I define poor from the pre-Latin word pau-paros, which means “producing little; getting little”. My travels around the world have taught me that where some lack in material things, they make up for it ten-fold with compassion and love for their environment, family and health. With that in mind, teaching poor children to play classical music does not stamp out poverty, but helps them produce much and receive what they need to balance out the absence of material things.
You wouldn’t want your pilot to have just 200 hours of flying time, and I promise that you wouldn’t want to listen to a musician with a similarly low number of hours of experience in a practice room. Any vocation requires “rote drill work” for mastery and the discipline learned through that experience directly translates to one’s life. The scientific community calls the skills gained through such practice – skills like impulse control and working memory — executive functioning skills.
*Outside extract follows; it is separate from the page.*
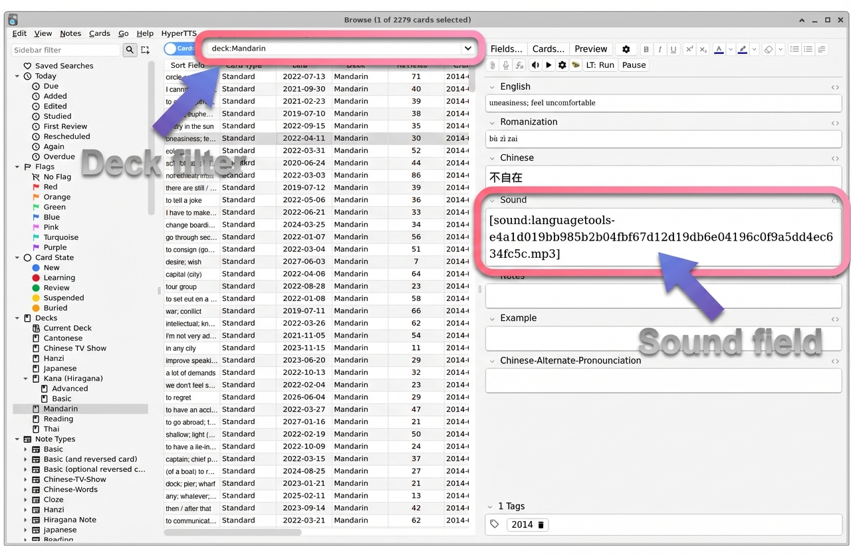Collapse the Kana (Hiragana) deck tree
This screenshot has height=553, width=851.
click(x=26, y=378)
The Los Angeles Philharmonic has recently partnered with Stanford University to measure the effects of their El Sistema inspired program. Play On Philly has some of the most promising executive functioning research in the country and WolfBrown has expanded its work to measure similar outcomes in a dozen programs in the United States. The Scottish government continues to fund the Big Noise program, which has the most impressive outcomes of any El Sistema inspired program in the world. These are simply three examples of the dozens of research studies currently underway. As the authors of “Playing for Their Lives” suggest, it is too early to claim definitive evidence of all of the social benefits these programs provide, but intense and dedicated study of music builds executive functioning skills and that is a fact. Every day, our students’ practice with instruments helps them practice these skills: the regulation of complex cognitive processes like working memory, reasoning, flexibility, and problem solving as well as planning and execution. We know that those who posses these skills will out-perform those who don’t have them and we are confident that learning to play music is the best way for our young people to acquire them.
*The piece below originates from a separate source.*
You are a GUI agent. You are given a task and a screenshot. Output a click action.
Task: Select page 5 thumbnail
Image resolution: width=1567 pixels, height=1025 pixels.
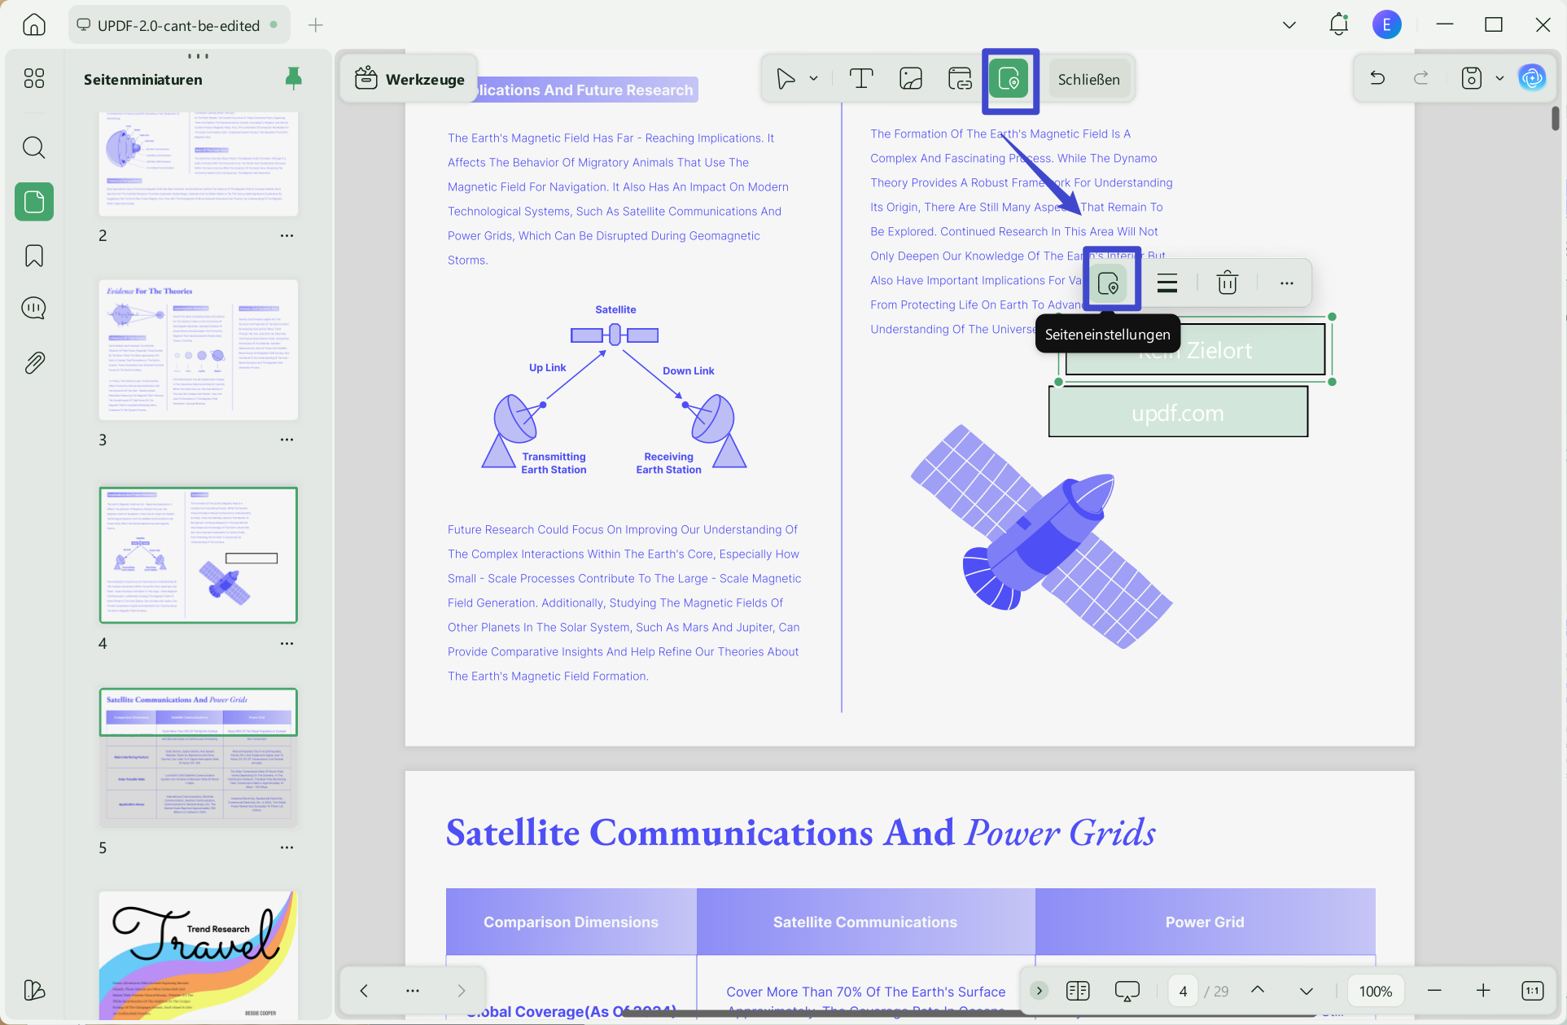pyautogui.click(x=198, y=757)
No one working on the ground thinks the El Sistema philosophy is a magic bullet. I have yet to meet a parent, student or teacher who believes that a music program alone will provide everything that they need to overcome all of the many, systemic challenges that underserved families in our communities face. However, everyone on the ground knows that forward progress in life is made through a lot of hard work, dedication and persistence.
These children, with the enormous amount of effort they give to their musical endeavors, are producing much, and getting the barest fraction of what they deserve. With all this said, I wonder, would you still call them “poor”? Each day, as I watch them earn the support of a community of music educators who have united with them and their families to build these critical skills, as they tackle the next measure of music, the next recital, the next concert, I hope they feel like the richest kids in Philadelphia, playing for their lives each and every day.